The parties include the sponsor of the fund, the investors, and the investment
adviser. The nature of the sponsor might range from a large global institution
to a start-up investment adviser itself, an emerging manager – the
processes described below are generally the same.
Meeting the Needs of the Investors
From a US perspective, in order to market a hedge fund, it is axiomatic
that the sponsor needs to meet the investors’ needs. Investors come
in (at least) three varieties:
- US taxable investors, those that pay income tax in the US such as high
net worth individuals, families, business companies and the like;
- US non-taxable – i.e. tax exempt – investors such as foundations,
charities, endowments and a special type of tax exempt investor: pension
schemes (qualified ERISA funds or IRAs); and
- Non-US investors. This group contains investors that have little or no
connection with the US and prefer to keep it that way.
Each of the foregoing investor types requires (or at least makes desirable
for tax or marketing purposes) a vehicle to suit their particular need.
Generally, a one size fits all approach in the US is not suitable for
all types of investors. The alternative investment world being as complex
and creative as it is, one can never say “never” but generally
speaking two different structures are needed to meet the needs of the
foregoing classes of investors.
Hedge Fund Structures
US taxable investors prefer entities that are pass though entities for
US income tax purposes. These include limited partnerships (LP) or limited
liability companies (LLC). Investors in the LP are limited partners; in
the LLC they are called “members.” LPs are managed by a general
partner (GP); LLCs are managed by a “managing member.” LPs
have a limited partnership agreement (LPA) that sets out the rights and
obligations of the GP and the limited partners; LLCs have an operating
agreement that serves the same purpose.
While for tax purposes LPs and LLCs are generally interchangeable, the
LP seems to have a bit more market acceptance among high net worth and
family office investors (perhaps because their own advisors are more familiar
with this type of entity.) In this note, we’ll stick with the limited
partnership. Usually the state of choice is either Delaware or New York
because each is a highly commercial state, each has a well-defined enabling
statute, a body of interpretive laws and judicial decisions that balance
the needs of the issuer and the investor and from a purely marketing viewpoint
are universally accepted.
What makes the LP advantageous for US taxable investors is that such entities
are “pass though” vehicles, meaning that all of the items
of income, gain loss, deduction, credit, etc. – all of the data
that are taken into account in computing taxable income - flow through
to the partners pro-rata to their interest in the LP or otherwise in accordance
with the governing documents. The LP itself is not a tax paying entity – all flows through to
the partners and tax is paid at that partner level, not at the partnership level.

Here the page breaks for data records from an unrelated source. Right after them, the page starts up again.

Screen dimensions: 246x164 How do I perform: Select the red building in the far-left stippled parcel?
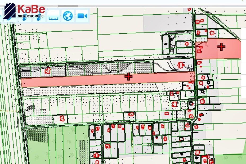48,71
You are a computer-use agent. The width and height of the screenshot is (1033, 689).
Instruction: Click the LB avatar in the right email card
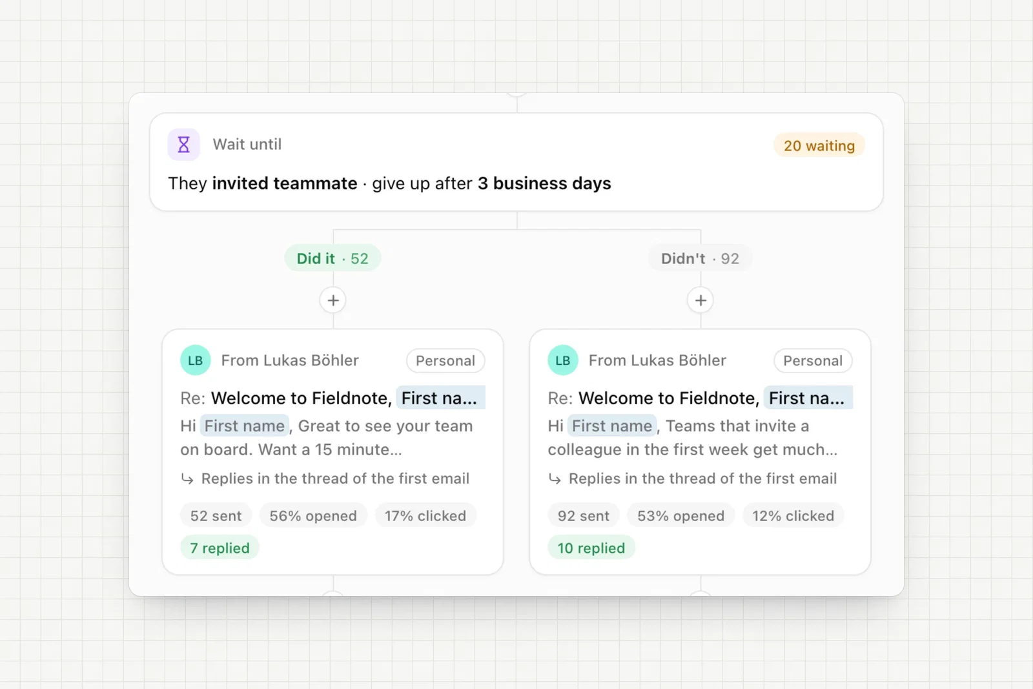tap(563, 360)
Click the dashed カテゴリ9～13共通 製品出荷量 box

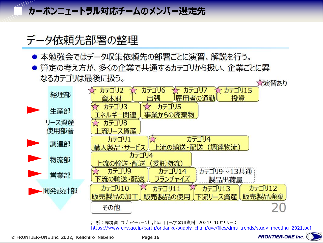coord(225,175)

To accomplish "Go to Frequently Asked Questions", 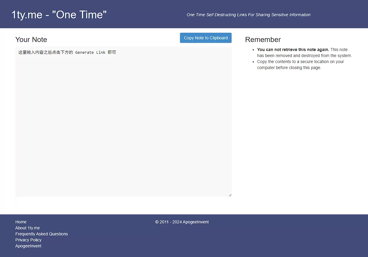I will point(41,234).
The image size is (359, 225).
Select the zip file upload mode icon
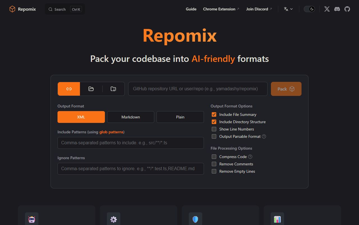(x=113, y=89)
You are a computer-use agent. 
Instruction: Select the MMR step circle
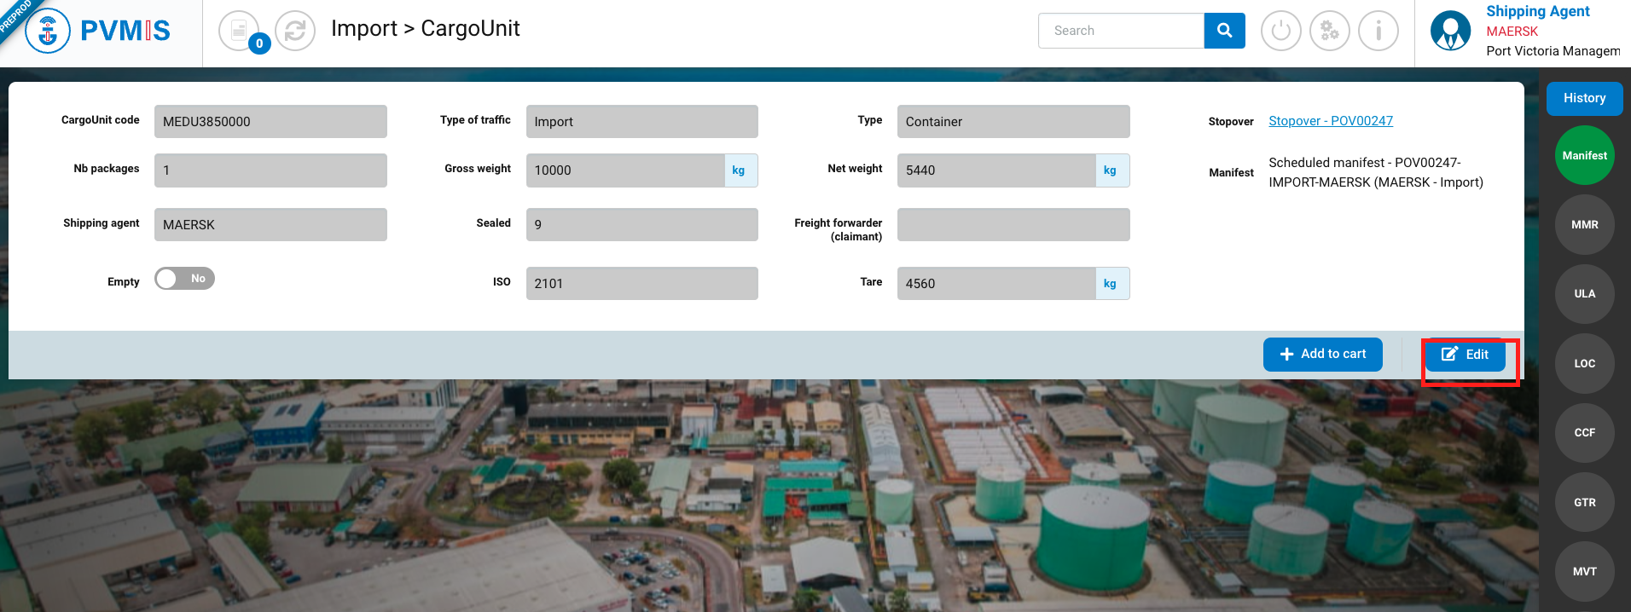tap(1584, 225)

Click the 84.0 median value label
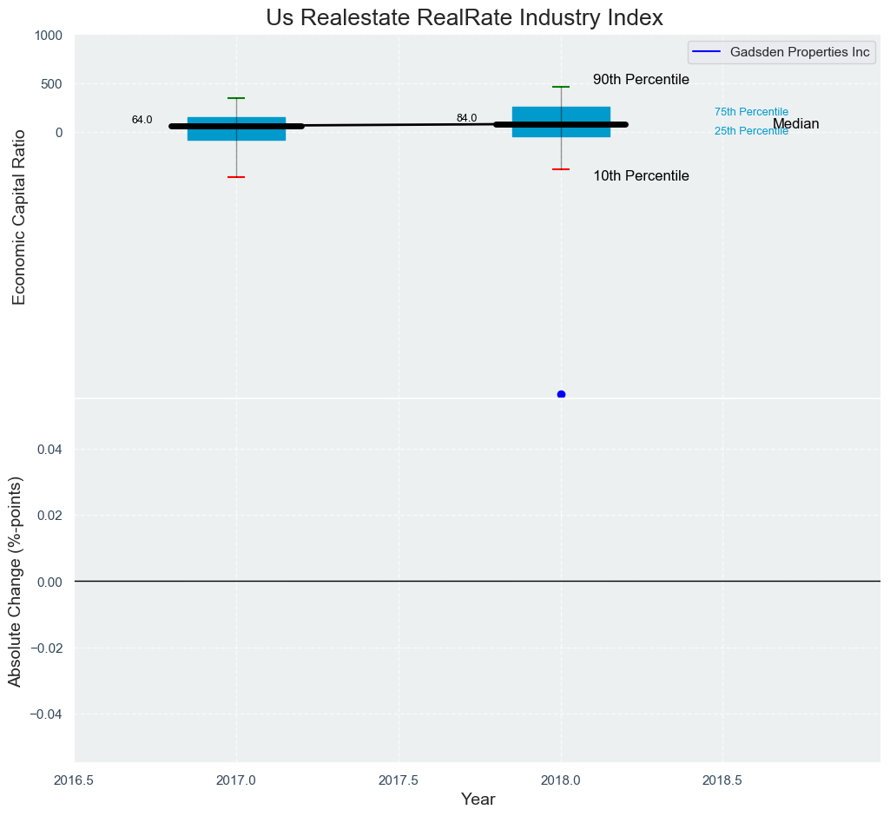coord(466,118)
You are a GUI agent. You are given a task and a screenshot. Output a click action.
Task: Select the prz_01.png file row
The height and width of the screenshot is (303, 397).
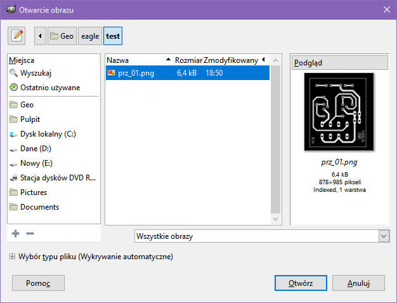(188, 73)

As for non-Us investors it is safe to say that they prefer non-US entities
often for little reason other than their desire to stay away from what
they perceive to be a tax and regulatory regime that can be harmful to
their financial health. Those of us that practice in the US would disagree
certainly when the US regime is held up against those of other jurisdictions
but surely the perception exists. And those do give up a level of protection
by being “offshore” (access to our courts in some cases) but
that is a decision each makes for itself.
The third category of investor – the US tax exempt investor - requires
some special care. While exempt from US income taxation, such investors
are in fact required to pay income tax with regard to profits derived
from investment strategies that use leverage – borrowings and debt.
Such profits are referred to as “unrelated business taxable income”
– UBTI. Had the tax exempt investor invested in a limited partnership with its
pass through attributes, the UBTI character would pass through to the
tax exempt investor (pro-rata share but nonetheless its share of income
from the leveraged activity would be UBTI.)
To avoid the UBTI issue, a corporate vehicle (a “blocker”)
is used. The question is where to domicile the blocker? If the blocker
is a US corporation, the tax exempt investor would avoid UBTI but the
US domestic corporation itself would be subject to income tax. Accordingly,
a non-US corporation established as the blocker. Assuming as we do that
the activity of the non-US entity is trading in stocks and bonds, there
would be no corporate income tax in the US imposed on the entity and no
UBTI imposed on the investor.
By the way, a non-US corporate vehicle would not be favorable for US taxable
investors because such vehicles, trading as they do in stocks and securities,
are “passive foreign investment companies” or PFICs for US
tax purpose. The PFIC regime is generally not favorable so investing in one is not
something for which a US taxable investor would have much appetite.
So to summarize to this point:
- US taxable investors favor US based limited partnerships, benefiting from
the pass through; and
- non-US investors and US tax exempts favor non-US corporate vehicles.
One final point before moving on: there is nothing improper or illegal
about a US taxable investing in a PFIC or about a tax exempt suffering
UBTI. It’s a tax issue - the taxes would be what they are and payable
as such. The IRS is happy to accommodate! The point is that that cost
would be one item among others to be considered by the investor and may
not make sense given its “big picture.”
Often investment advisers maintain both entities in order to satisfy the
needs of the three investor types. Such a “side by side” arrangement
is not uncommon. More often than not, however, the two funds become feeders
into yet a third entity that serves as the “master fund” which
holds the assets and at which level the trading actually occurs. Such
is a master feeder arrangement. And a third variation is the “mini-master”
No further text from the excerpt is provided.